I due genitori prendono spunto da due esperienze pilota, in Friuli Venezia Giulia e a Vimercate che fanno parte di un progetto dal nome “Patti digitali” promosso dal centro di ricerca “Benessere digitale” della Bicocca e da tre associazioni attive nel campo dell’educazione consapevole all’uso dei media, ovvero Mec, Aiart Milano e Sloworking.

La resistenza di alcuni genitori

“Il genitore di un ragazzino che sta per andare alle medie ha la sensazione di essere di fronte alla scelta ineluttabile di comprargli lo smartphone, perché tutti i compagni lo avranno e non si potrà fare diversamente”, sottolineano. “Dato che cominciano a muoversi da soli le famiglie hanno la necessità di contattare i loro figli. Ma c’è un grande equivoco sul tema: avere un cellulare non significa avere per forza uno smartphone, che è uno strumento non adatto a bambini di quell’età perché consente l’accesso ai social e a tutto l’universo di internet che è un luogo per adulti”.

I due hanno spiegato che non tutti i genitori riescono a resistere di fronte alle insistenti richieste dei ragazzi, che vogliono usare gli smartphone in età precoce. Molti di loro sono preoccupati del fatto che i propri figli possano sentirsi esclusi, possano venire bullizzati. “Noi pensiamo che è meglio che le relazioni si costruiscano di persona”, affermano i due genitori.
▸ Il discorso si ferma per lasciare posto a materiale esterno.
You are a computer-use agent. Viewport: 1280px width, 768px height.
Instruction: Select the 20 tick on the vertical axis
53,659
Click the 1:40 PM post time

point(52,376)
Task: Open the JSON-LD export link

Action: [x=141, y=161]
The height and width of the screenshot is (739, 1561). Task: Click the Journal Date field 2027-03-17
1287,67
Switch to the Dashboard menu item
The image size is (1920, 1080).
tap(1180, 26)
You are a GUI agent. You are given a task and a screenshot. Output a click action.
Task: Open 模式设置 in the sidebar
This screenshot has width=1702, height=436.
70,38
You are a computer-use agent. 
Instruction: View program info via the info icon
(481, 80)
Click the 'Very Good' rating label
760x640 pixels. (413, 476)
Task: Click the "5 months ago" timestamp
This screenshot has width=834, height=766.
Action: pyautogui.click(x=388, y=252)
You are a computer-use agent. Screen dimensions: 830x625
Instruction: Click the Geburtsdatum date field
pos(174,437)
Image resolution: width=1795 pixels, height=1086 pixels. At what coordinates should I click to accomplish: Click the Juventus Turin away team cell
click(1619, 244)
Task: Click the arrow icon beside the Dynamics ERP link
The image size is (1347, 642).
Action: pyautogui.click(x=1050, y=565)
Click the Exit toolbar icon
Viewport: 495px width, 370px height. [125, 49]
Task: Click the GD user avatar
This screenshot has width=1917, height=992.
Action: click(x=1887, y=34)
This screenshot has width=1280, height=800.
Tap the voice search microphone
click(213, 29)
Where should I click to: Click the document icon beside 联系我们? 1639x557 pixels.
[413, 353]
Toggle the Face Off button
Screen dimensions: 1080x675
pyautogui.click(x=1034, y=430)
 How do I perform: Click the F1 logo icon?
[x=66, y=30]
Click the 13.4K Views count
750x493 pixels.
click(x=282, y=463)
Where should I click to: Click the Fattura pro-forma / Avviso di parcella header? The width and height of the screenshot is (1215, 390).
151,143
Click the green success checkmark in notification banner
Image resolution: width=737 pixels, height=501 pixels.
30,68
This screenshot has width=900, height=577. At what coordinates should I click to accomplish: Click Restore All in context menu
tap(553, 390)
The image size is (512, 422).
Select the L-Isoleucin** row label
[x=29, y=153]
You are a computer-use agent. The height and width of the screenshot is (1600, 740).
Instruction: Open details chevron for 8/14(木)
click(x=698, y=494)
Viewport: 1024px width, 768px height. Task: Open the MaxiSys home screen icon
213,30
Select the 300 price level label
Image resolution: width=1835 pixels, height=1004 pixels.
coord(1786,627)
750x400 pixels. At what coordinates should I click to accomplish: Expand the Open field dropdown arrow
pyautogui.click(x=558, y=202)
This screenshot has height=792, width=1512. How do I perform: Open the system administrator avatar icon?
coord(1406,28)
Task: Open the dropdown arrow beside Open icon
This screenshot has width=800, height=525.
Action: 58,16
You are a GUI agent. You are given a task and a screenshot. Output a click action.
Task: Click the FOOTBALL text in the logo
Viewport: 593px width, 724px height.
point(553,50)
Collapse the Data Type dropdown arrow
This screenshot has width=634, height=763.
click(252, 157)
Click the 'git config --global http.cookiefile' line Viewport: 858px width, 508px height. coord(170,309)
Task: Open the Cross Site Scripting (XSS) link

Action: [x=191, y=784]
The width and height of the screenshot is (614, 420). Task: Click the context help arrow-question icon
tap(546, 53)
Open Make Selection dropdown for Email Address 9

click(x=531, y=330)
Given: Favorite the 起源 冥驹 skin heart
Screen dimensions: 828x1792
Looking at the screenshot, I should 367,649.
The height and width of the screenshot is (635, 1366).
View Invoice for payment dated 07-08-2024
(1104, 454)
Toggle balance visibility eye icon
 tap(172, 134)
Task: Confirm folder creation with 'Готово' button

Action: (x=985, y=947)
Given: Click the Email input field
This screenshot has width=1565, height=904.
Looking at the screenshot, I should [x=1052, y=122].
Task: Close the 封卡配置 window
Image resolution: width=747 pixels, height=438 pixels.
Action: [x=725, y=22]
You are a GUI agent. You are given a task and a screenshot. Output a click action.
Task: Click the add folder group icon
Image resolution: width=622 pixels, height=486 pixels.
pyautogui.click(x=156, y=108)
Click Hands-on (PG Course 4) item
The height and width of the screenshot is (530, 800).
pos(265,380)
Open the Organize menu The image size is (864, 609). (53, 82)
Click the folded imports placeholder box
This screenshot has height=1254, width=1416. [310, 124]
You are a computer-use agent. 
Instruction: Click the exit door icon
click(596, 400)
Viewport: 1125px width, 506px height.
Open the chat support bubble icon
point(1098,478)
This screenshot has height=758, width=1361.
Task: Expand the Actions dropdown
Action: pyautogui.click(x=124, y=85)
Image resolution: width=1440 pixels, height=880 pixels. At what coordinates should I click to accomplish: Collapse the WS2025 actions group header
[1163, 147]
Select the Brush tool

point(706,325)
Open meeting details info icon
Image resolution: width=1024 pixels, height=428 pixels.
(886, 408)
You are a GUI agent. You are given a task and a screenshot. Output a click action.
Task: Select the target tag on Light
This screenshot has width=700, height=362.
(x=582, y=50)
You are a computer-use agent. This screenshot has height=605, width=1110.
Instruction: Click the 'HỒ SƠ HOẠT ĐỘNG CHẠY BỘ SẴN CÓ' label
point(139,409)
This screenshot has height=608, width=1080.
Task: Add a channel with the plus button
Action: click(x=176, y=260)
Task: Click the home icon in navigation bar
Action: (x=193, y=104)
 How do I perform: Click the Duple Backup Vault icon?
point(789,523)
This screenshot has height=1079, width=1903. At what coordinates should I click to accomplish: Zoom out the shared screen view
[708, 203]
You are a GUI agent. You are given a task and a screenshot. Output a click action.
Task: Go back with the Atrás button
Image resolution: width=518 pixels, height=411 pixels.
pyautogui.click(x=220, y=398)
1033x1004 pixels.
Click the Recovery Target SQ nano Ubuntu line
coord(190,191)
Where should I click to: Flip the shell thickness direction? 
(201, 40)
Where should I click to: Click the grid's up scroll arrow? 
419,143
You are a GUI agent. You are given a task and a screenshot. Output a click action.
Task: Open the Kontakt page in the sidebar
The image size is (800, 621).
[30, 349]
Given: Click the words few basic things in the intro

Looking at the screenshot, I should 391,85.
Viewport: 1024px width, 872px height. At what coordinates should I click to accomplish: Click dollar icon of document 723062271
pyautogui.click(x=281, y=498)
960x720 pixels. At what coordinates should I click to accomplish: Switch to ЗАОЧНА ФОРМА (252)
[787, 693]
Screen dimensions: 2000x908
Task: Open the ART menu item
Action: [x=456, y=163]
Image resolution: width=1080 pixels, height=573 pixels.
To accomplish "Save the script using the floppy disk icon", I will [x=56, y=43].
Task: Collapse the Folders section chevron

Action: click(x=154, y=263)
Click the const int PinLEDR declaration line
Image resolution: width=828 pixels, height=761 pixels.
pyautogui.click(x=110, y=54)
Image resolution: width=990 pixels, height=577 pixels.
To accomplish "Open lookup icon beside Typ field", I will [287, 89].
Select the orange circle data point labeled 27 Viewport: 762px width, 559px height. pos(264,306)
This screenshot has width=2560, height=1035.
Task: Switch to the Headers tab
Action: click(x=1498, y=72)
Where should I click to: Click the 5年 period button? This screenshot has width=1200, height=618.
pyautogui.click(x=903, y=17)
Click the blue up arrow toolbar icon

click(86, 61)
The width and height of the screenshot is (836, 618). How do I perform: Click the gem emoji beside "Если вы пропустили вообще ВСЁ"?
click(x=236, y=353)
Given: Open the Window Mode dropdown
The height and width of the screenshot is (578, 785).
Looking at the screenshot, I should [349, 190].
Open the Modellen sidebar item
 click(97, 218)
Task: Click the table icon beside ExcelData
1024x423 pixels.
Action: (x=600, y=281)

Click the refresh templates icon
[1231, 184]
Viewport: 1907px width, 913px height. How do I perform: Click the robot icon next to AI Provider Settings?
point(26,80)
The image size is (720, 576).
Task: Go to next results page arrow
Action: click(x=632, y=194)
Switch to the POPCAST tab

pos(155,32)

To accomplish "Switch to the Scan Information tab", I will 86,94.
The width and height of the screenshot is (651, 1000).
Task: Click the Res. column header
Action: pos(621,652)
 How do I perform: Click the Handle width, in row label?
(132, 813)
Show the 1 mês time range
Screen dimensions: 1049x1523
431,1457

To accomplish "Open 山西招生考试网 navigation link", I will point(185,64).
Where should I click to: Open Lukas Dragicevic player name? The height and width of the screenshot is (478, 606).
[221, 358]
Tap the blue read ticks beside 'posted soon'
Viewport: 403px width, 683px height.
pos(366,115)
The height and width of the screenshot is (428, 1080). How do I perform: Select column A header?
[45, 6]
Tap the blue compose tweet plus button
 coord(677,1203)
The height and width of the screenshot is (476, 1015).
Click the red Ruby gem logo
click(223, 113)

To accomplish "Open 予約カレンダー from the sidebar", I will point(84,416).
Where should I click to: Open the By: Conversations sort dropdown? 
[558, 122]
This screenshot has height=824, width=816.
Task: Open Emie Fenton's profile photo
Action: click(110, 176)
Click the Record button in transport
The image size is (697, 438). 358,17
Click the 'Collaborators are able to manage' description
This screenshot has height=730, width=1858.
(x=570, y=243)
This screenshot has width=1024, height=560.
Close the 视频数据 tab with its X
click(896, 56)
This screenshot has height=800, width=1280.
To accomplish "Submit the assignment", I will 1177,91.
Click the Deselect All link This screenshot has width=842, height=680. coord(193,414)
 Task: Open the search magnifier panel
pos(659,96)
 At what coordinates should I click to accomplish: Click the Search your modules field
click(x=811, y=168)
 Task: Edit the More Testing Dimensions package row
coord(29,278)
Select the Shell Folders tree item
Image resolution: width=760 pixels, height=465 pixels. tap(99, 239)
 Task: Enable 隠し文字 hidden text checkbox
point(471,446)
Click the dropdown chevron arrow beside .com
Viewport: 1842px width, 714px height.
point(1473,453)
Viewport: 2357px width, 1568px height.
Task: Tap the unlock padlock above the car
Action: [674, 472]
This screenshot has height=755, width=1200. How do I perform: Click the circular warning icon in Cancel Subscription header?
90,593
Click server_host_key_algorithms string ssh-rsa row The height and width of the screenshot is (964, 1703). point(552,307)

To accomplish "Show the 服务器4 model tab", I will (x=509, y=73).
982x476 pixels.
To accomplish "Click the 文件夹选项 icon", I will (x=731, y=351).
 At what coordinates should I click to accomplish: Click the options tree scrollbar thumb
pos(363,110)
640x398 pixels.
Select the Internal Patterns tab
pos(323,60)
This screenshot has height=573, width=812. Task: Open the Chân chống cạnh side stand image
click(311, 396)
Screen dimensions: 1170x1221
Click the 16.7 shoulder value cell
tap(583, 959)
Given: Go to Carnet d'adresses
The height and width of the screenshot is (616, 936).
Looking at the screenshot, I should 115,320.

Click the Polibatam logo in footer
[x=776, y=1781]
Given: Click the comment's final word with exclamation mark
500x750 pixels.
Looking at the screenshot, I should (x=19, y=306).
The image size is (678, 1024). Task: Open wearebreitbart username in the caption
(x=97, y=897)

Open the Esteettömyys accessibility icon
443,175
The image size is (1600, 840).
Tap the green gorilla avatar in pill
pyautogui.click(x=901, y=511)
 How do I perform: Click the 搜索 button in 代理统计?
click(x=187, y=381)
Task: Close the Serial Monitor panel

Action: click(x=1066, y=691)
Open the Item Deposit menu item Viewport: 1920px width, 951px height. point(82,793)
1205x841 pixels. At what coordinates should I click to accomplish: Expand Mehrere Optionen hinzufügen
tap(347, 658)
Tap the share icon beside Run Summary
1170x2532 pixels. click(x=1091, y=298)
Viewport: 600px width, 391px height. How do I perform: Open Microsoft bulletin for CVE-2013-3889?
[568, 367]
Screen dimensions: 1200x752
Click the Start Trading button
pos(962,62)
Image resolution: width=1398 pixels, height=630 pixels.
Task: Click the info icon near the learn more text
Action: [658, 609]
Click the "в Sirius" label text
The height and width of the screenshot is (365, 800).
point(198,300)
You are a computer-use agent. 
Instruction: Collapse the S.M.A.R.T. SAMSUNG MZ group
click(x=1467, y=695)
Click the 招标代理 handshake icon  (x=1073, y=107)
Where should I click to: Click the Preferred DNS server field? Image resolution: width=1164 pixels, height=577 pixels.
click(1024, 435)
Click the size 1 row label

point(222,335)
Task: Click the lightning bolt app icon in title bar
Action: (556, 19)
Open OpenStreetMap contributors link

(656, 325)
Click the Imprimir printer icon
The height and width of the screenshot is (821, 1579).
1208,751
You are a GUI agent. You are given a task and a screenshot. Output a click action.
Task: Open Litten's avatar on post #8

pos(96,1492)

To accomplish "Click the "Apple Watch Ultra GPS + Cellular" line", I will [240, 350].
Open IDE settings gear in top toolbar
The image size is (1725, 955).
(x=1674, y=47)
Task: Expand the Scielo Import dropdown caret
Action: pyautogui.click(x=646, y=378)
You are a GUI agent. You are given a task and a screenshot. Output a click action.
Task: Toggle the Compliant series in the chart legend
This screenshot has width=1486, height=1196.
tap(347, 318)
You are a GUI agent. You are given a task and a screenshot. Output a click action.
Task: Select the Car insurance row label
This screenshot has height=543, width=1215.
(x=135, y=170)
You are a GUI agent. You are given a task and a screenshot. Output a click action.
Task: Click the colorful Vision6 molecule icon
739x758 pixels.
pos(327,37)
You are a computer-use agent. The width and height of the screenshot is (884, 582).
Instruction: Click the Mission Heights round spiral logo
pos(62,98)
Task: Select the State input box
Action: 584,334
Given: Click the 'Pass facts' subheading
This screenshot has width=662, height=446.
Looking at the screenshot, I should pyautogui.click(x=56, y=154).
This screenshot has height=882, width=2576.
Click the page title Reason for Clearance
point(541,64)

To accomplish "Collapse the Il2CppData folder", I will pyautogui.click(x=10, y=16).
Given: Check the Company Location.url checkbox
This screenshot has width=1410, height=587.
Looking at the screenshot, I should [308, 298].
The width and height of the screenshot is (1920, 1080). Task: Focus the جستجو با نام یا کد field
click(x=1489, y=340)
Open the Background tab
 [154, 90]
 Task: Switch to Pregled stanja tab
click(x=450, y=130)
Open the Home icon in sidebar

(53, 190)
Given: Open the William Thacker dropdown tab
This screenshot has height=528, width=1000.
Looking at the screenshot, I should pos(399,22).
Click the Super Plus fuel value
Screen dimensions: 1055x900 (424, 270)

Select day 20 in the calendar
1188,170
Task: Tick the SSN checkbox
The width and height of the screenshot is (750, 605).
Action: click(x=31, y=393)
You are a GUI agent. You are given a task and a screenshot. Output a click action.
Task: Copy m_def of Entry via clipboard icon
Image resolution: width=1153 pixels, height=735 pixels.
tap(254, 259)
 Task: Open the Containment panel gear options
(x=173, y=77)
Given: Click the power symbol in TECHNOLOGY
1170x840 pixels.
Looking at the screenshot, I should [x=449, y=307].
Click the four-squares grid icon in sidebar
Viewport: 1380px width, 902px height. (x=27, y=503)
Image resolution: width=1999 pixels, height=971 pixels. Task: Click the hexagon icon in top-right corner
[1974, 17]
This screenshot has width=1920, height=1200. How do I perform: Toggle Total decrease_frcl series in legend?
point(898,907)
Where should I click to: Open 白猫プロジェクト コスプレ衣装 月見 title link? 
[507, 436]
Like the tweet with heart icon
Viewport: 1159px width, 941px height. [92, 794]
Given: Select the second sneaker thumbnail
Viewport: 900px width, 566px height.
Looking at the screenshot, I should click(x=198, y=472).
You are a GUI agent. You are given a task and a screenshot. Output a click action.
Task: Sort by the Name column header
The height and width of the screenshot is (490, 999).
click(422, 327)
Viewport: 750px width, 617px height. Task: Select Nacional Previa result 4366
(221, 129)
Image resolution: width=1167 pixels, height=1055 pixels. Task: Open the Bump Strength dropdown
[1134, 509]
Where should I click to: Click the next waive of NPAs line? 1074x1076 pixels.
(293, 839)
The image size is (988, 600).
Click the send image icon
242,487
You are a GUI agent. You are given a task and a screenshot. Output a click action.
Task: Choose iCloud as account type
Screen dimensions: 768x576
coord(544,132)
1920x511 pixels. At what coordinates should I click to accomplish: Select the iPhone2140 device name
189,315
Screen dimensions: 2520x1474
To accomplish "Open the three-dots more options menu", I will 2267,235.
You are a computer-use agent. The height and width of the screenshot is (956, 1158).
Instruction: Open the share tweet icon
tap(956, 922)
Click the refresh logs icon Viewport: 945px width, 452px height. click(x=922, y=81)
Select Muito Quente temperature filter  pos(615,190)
C’è anche chi pensa a tutte le attività didattiche che possano essere svolte con l’ausilio di dispositivi: “Da qui viene il nostro messaggio alla politica perché, con un cambio di passo culturale, fornisca alle scuole piattaforme digitali, adatte all’utilizzo da parte di bambini della loro età”, affermano i due.

Alberto Pellai, psicoterapeuta e ricercatore della Statale, che ha dato il suo contributo al progetto “Patti digitali”, sottolinea: “I cervelli dei ragazzini sono i più vulnerabili perché più sensibili di fronte ai processi di gratificazione immediata forniti dagli smartphone ed è necessario proteggerli ritardando o limitando il loro uso”.